Theater, arts, and entertainment organizations sell subscriptions and tickets for single performances of theater productions, operas, classical and contemporary music concerts, dance recitals and various other entertainment events.
Professional sports organizations sell individual game and season tickets for baseball, basketball, football and hockey games, as well as for tennis and golf tournaments.
Movie theaters set up call centers for listing movie times and locations.

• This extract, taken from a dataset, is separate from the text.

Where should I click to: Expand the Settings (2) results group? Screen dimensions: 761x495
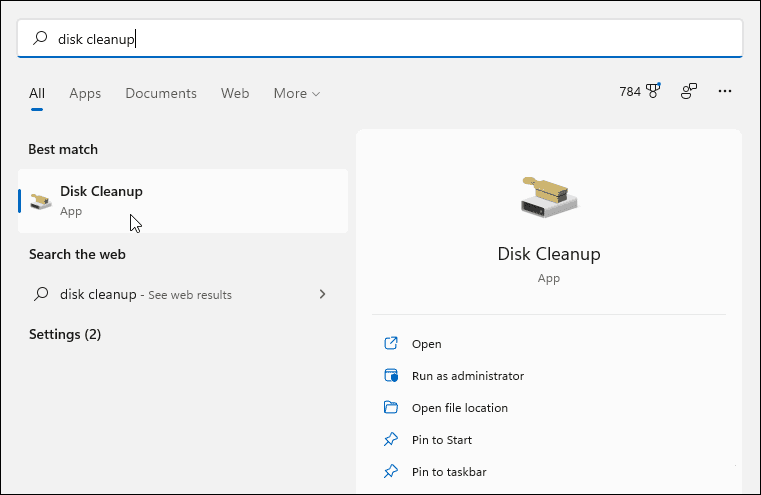65,334
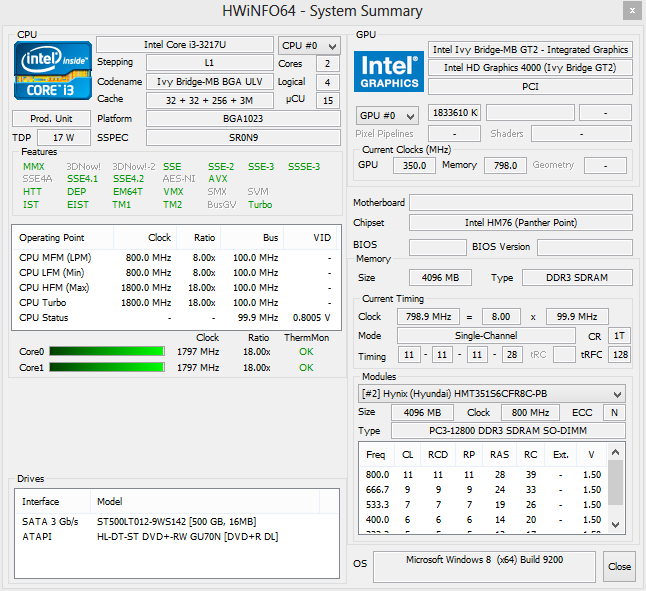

Newspapers, magazines and publishing companies permit customers to place classified advertising for jobs, real estate and personal ads over the telephone. They also use call centers for billing inquiries, renewal of subscriptions and customer service.
High-technology companies include computer hardware manufacturers, business machine companies and on-line service providers. High-technology companies use call centers for many applications.
Personal computer manufacturers use call centers to handle the large volume of calls received from people interested in purchasing a computer or obtaining technical assistance.
Software developers need telephone agents to answer questions concerning the specifications of new product offerings and to sell these products.
Similarly, electronics manufacturers, business machine companies and on-line services use call centers for sales operations, customer service and technical support.
Utilities include power companies and gas service providers. Utilities also use call centers for various applications. Power companies and gas service providers use inbound and outbound calling for customer service and collections. Other applications include help desk for reporting power failures, billing inquiries, customer input of meter readings and outbound calls concerning emergency staff coverage (dispatch). Deregulation in the telephone, cable and utilities industries is expected to increase opportunities for call center equipment providers.